Bettina Sharada Bäumer (born 12 April 1940) is an Austrian-born Indian scholar of religion. Bäumer has been described by Vandana Parthasarathy, writing in The Hindu, as a "renowned Indologist, one of the foremost expounders of Kashmir Saivism and a well-known figure in the field of interreligious dialogue". She was awarded the Austrian Decoration for Science and Art by Government of Austria in 2012 and Padma Shri by Government of India in 2015 for her contribution to Literature and Education. She was awarded the Ulrich Winkler Award for Comparative Theology and Study of Religions in 2023.

==Early life and education==
She was born in Salzburg on 12 April 1940 to Prof. Eduard Bäumer and Valerie Bäumer and secured her High School Leaving Certificate (Matura) in Salzburg in 1959. She pursued higher studies in Philosophy, Religion, Theology and Music at the University of Salzburg, the University of Vienna, the University of Zurich, Sapienza University of Rome, and LMU Munich between 1959 and 1967. Her Ph.D. thesis Creation as Play: The concept of Lila in Hinduism, its Philosophical and Theological Significance was presented at LMU Munich where she secured her doctorate of philosophy in 1967. Bäumer took the Indian name "Sharada" while applying for citizenship, and became an Indian citizen in 2011.

==Career==
She was appointed a professor at the Institute for the Study of Religions, University of Vienna in 1997 and in 2002 gained a doctorate honoris causa from the University of Salzburg, the first to do so from the university's Faculty of Theology.

She has lived in India for over four decades, having found "belonging in Hinduism" and is quoted as emphasising that; "getting to know another religion does not permit using it as a quarry to be mined" She conducted post-doctoral research in Indian philosophy and Sanskrit at Banaras Hindu University (Varanasi), where she worked as an assistant and lecturer, under a reciprocal scholarship from the government of India. She has done field work in Odisha.

She worked in the University of Vienna (Indology) and as director of the Research of the Alice Bonner Foundation for Fundamental Research in Indian Art and has been a visiting professor at the University of Vienna, the University of Salzburg and the University of Berne. She has been honorary coordinator of the Kalatattvakosa programme, and editor of Kalatattvakosa: a Lexicon of Fundamental Concepts of the Indian Arts, respectively conducted and published by the Indira Gandhi National Centre for the Arts. She has been a fellow at Harvard University and at the Indian Institute of Advanced Study, Shimla. In 2009, she was director of Samvidalaya at the Abhinavagupta Research Library, Varanasi. She was the co-chairperson of the fifteenth World Sanskrit Conference, held in New Delhi in 2012.
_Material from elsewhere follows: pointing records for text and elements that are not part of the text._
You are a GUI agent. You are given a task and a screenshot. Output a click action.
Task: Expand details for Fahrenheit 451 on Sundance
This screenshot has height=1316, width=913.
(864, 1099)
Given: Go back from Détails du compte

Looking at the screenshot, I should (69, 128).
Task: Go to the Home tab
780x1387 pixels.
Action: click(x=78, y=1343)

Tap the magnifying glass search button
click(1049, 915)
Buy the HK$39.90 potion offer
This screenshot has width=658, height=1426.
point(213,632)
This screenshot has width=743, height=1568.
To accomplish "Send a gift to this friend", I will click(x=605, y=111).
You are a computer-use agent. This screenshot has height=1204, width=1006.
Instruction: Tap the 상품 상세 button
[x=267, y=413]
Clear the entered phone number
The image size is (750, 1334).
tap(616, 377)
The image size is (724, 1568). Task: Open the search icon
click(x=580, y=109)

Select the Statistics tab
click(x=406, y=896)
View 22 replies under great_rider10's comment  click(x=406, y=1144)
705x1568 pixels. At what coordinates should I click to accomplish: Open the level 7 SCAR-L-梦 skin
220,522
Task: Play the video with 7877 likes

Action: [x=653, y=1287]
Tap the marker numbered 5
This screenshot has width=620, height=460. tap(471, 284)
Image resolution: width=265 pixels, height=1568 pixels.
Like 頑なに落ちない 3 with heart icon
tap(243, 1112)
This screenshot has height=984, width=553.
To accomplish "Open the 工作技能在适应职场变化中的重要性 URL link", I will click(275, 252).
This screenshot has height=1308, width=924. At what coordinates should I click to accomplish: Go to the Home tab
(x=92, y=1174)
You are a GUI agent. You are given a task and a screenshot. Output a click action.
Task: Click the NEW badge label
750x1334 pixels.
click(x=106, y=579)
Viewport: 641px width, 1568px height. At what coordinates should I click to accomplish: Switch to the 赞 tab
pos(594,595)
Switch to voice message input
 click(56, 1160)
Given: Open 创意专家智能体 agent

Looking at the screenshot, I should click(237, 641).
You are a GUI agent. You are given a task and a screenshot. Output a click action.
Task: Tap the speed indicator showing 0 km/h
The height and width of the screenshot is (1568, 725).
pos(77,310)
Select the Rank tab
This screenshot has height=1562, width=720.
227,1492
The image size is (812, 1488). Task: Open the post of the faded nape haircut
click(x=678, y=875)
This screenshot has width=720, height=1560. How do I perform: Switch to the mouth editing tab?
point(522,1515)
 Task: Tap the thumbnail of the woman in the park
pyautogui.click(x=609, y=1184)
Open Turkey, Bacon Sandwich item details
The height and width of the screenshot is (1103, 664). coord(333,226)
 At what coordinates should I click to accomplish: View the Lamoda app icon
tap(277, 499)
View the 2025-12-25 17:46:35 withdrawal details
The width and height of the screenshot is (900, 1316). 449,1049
==Abhinavagupta's hermeneutics==
Surekha Dhaleta, in an article in the Times of India, described her as passionate about Kashmir Shaivism, as manifest in the commentaries of its leading commentator Abhinavagupta. She quotes Dr. Bäumer thus; "There is a lot of misrepresentation and misunderstanding about tantra, which forms the core of Kashmir Shaivism and has been generally misunderstood as black magic or witchcraft. Tantra is fascinating and is very rich and beautiful and related to practical life. It speaks about cosmic energies. The book Abhinavagupta's Hermeneutics of the Absolute: Annutraprakriya, an interpretation of his Paratrisika Vivarana aims to present tantra and its interpretation in a scholarly way. I would appeal to youngsters to not see Hindu philosophy with dry speculation as it is very rich in knowledge and a great repository of traditions". The book provides extensive translations, commentary and in-depth interpretation of Abhinavgupta's theories.